Tokyo: Hokuseido, 2007

205 pp., ISBN: 978-4-590-01220-9, JPY 2,000


Reviewed by Iain Lambert


With the publication of Claiming Your Portion of Space, J. Douglas Macarthur has rendered a great service to the international community of Kelman scholars. Claiming … not only marks the first book-length assessment of Kelman’s short stories, but also approaches what is a relatively neglected aspect of his oeuvre from a number of fresh angles, while also adding greatly to the bibliography of resources on and interviews with the author. In recent years two books on Kelman have devoted a limited amount of space to his short stories. H. Gustav Klaus’s 2004 work[1] devotes a chapter to the early short stories (chapter two, 19 pages) and another to Greyhound for Breakfast and The Burn (chapter five, 12 pages), while Simon Kövesi[2]] merely alludes to the short stories in order to back up or develop points about Kelman’s novels, which form the chapter structure for his book. Thus Macarthur’s book fills a considerable hole in the body of critical literature on Kelman by virtue of its scope, but this is far from the whole story. It also opens up new avenues of comparison and suggests new approaches to his short fiction at a time when Kelman’s latest novel, Kieron Smith, boy [3], can be said to mine his previous work to a considerable degree.

The book is divided into seven sections. In the first, a general introduction is followed by an attempt to link Kelman to the Realist and Modernist traditions and a consideration of those aspects of the short story which make it a particularly suitable vehicle for him. In the next section, entitled Narrative Forms, the author looks at the political choices underlying Kelman’s style, while language issues are discussed in the third section. Although some readers may feel that, for example, Macarthur’s discussion of Kelman’s use of free indirect speech (p. 32ff) covers ground that has already been well-trodden, it is undeniable that the thoroughness of research evident in each section helps to lay the foundations for the remainder of the book. The pages dealing with the ground-level perspective of his characters (p. 43ff) or his use of taboo language (p. 75ff) or register (p. 85ff) are good examples of this. Of particular interest here is Macarthur’s analysis of the very short pieces which characterise Kelman’s stories in the early 1980s (p. 57ff), on which he posits an influence from a collection of Japanese and French prose poetry Kelman reviewed for Cencrastus in 1981. Macarthur has the makings of a strong case here, and it would have been interesting to read more than the solitary page he devotes to it, especially given his position as a long-term resident of Japan and thus presumably having a degree of familiarity with at least some of the writers involved. For example (p. 65) he notes that Kelman drew attention in his review to a prose poem by Minoru Yoshioka and speculates that its relative lack of punctuation may have had an influence on his developing style, yet there is no quote to exemplify this.

SOURCE DATA
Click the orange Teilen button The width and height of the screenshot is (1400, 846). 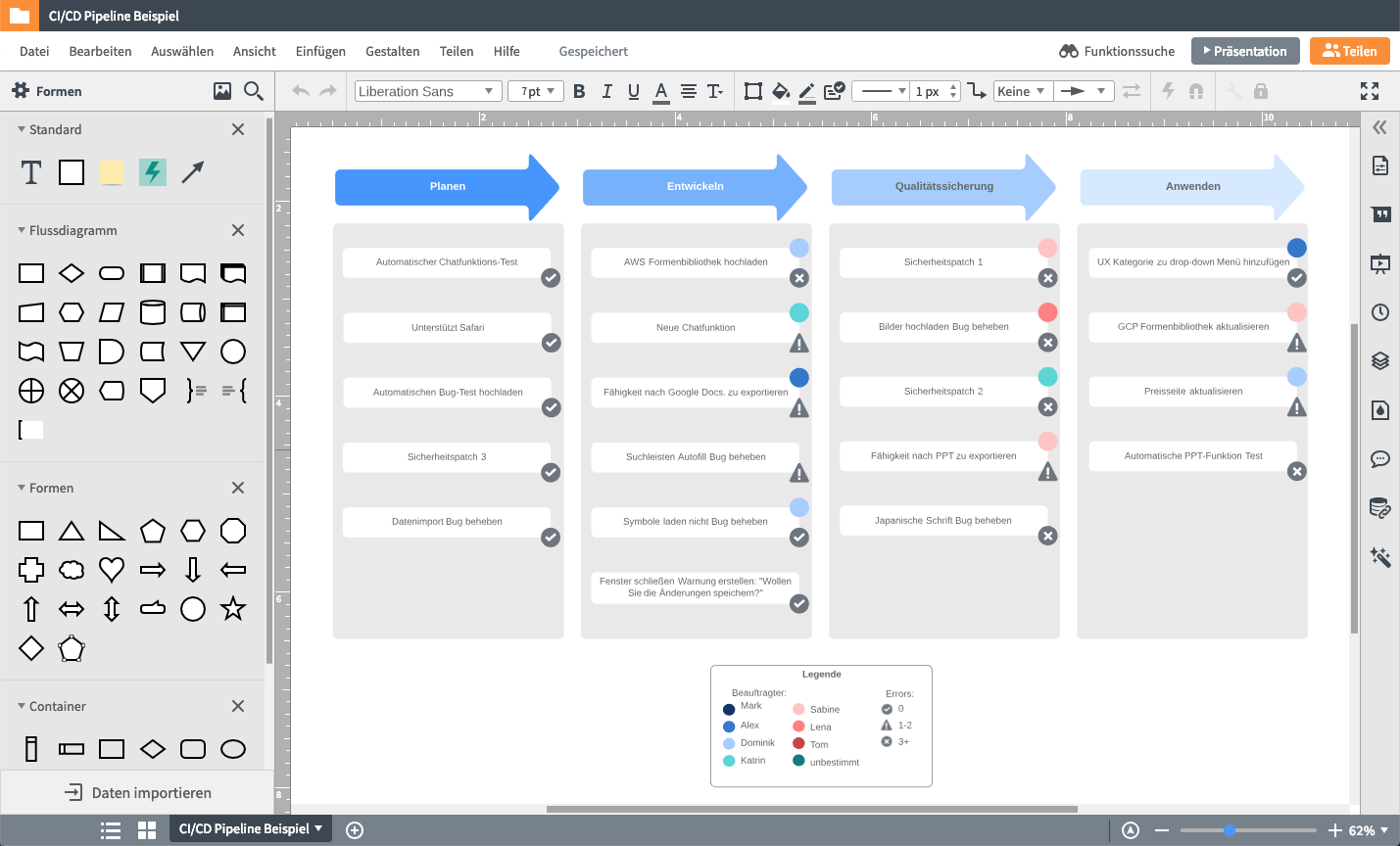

AIM OF THE EXERCISE
Summarize the review of Claiming Your Portion of Space in three sentences. The data above come from a separate source and are unrelated to the review.

EXERCISE SOLUTION
J. Douglas Macarthur's Claiming Your Portion of Space is the first book-length assessment of Kelman's short stories, filling a considerable hole in the critical literature and suggesting new approaches to his short fiction. Its seven sections include an attempt to link Kelman to the Realist and Modernist traditions, a look at the political choices underlying his style, and a discussion of language issues, and the thoroughness of its research lays the foundations for the rest of the book. Macarthur has the makings of a strong case that a collection of Japanese and French prose poetry influenced Kelman's very short pieces of the early 1980s, but he devotes only a single page to it.